The spectrum of ARID gene defects identified in predominantly Iranian, Arabian, Turkish, and Pakistani families shows little overlap, as illustrated above. In countries where parental consanguinity has been practiced for many generations, deleterious recessive mutations are expected to differ between demes or clans, and the gene defects present in the entire population are a more or less stochastic sample from the large pool of gene defects that can give rise to ARID. Secondly, in samples of limited size, the frequency of specific gene defects causing ARID will differ from their prevalence in the population. Given the relatively small cohorts of ARID families studied to date and the very high number of potential ARID genes, this sampling error is presumably large. Indeed, this is supported by the limited number of overlapping gene defects identified in two separate cohorts of families sampled from the Iranian population [33] (this study, see Fig. S8). Therefore, it may be possible to consider these cohorts and those from Arab countries, Turkey and Pakistan as independent samples from the same gene pool, and the combined outcome of these studies may provide a sufficiently broad basis for estimating the total number of ARID genes [94].

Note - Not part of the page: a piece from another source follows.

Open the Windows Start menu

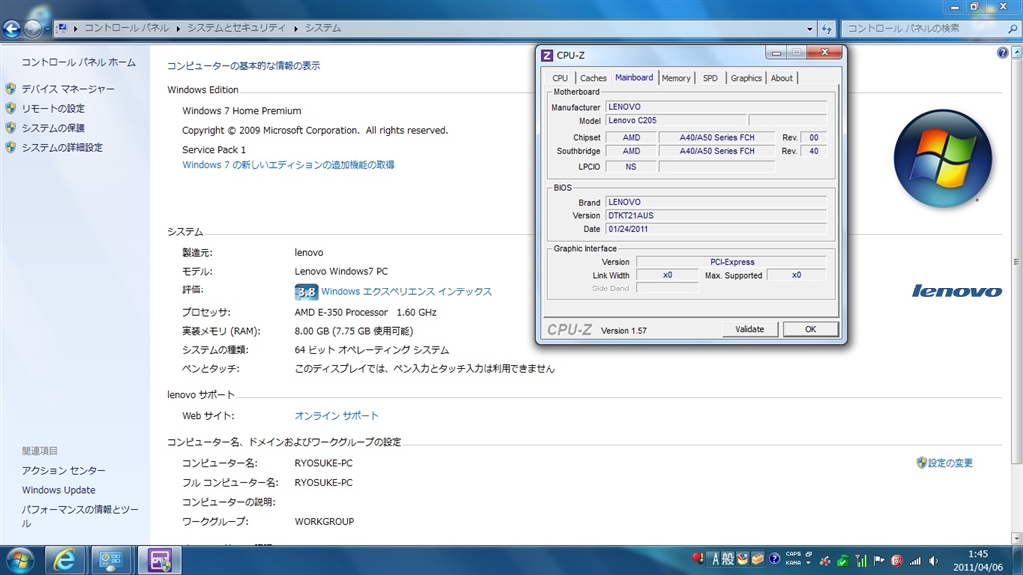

In conclusion, this study has identified numerous novel ARID genes, as well as likely ID-causing mutations in a large number of genes that had not been implicated in ARID before. It revealed that most forms of ARID are syndromic, with microcephaly being present in almost half of the families, while autism is rare; and that genomic sequencing and autozygosity mapping in consanguineous families is the strategy of choice for identifying novel ARID genes. Our study showed that the implementation of WES or WGS might be an efficient diagnostic strategy for countries where parental consanguinity is common and recessive disorders are a central problem of health care. In outbred Western populations, large consanguineous families are rare, and even the largest pilot studies may be too small for elucidating recessive disorders in a systematic fashion.